Find and copy each line of the listing below that has the word "computer" in it.
^^^^^^^^^^^^^^^^
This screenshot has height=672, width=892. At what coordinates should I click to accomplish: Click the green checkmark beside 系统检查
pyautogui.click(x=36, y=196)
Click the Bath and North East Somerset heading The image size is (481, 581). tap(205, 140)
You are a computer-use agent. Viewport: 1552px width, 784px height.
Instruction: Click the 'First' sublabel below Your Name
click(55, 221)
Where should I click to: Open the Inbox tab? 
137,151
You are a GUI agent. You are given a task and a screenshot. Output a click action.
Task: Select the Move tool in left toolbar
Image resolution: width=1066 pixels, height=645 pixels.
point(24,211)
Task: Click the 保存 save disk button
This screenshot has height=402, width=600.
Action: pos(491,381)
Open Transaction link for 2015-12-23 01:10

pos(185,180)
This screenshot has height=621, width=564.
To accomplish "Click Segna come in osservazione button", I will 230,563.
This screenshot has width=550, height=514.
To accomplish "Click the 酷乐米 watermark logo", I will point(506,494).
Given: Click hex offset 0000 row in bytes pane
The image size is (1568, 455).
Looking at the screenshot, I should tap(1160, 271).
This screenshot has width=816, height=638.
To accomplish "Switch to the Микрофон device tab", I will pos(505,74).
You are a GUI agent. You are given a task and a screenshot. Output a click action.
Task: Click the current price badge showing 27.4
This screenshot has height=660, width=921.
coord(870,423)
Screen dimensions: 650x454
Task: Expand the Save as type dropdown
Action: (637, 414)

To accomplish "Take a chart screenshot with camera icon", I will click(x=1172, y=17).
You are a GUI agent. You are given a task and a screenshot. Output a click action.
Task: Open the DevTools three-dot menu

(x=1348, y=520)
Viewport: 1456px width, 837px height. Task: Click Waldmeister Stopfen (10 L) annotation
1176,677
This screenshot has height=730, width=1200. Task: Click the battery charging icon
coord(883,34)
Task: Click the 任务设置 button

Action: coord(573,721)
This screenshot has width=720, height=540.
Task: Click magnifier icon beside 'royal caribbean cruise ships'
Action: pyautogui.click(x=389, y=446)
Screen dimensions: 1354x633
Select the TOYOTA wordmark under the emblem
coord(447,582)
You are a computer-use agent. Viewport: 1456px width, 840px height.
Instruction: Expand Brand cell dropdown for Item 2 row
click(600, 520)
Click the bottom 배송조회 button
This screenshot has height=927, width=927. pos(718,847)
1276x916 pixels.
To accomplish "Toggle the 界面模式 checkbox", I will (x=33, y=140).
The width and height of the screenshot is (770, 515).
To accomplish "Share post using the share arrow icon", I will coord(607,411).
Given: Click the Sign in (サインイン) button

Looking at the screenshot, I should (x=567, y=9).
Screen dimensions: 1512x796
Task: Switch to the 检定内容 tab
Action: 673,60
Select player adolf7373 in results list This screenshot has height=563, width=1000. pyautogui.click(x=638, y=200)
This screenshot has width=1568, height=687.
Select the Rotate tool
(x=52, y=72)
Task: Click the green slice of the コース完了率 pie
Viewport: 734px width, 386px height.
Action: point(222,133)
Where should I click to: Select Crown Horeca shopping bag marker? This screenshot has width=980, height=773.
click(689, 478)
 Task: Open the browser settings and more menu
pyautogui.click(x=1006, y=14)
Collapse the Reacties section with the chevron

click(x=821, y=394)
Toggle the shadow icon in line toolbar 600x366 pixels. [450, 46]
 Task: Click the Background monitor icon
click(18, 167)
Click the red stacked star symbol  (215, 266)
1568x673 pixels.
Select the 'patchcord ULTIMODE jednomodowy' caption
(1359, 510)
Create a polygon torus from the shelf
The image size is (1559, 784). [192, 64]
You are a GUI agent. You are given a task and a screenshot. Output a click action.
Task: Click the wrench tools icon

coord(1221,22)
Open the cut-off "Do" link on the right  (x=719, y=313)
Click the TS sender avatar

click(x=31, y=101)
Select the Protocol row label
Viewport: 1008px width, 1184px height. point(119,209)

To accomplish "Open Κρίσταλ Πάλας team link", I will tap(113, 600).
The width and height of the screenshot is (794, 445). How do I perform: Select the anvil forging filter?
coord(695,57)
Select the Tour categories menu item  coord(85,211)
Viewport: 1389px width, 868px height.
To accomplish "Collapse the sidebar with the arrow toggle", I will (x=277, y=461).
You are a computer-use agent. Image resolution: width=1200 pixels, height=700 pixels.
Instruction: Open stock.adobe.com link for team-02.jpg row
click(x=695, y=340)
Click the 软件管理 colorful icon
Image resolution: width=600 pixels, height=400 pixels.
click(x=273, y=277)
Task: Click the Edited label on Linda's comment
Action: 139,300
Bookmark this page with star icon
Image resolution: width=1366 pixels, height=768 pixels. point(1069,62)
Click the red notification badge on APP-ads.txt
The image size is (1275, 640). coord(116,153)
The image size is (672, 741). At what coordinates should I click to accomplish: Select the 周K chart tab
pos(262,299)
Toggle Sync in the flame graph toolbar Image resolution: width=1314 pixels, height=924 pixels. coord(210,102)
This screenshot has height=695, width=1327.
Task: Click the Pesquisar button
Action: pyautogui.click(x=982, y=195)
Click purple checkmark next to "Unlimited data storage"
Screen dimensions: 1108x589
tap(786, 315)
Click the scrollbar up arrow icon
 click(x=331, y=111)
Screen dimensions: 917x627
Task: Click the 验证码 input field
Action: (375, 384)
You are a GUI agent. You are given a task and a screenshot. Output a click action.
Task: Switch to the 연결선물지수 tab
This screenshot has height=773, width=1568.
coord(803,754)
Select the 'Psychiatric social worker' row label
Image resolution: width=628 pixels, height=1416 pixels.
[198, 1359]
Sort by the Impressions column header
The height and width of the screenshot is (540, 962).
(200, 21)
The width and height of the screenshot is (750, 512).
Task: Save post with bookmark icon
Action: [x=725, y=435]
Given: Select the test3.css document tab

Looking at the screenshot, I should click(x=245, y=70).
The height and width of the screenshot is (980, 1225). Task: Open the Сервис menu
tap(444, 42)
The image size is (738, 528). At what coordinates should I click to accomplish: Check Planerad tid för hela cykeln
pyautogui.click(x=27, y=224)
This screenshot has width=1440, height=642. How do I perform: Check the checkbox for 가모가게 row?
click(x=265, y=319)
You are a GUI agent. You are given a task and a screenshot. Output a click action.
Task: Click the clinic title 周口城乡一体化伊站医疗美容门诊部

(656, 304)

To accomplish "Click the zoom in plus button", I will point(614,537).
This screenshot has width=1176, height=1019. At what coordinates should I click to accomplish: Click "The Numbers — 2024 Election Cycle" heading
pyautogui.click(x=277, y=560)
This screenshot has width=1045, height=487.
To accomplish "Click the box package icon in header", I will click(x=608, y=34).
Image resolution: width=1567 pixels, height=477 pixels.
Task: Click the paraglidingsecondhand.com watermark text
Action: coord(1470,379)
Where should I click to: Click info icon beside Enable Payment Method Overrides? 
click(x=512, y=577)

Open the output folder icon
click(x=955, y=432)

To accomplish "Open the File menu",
^^^^^^^^^^^^^^^^
### Exercise output
You are a computer-use agent. Viewport: 1552px width, 784px height.
You are a computer-use agent. Viewport: 1456px width, 840px height.
You are a computer-use agent. Image resolution: width=1200 pixels, height=700 pixels.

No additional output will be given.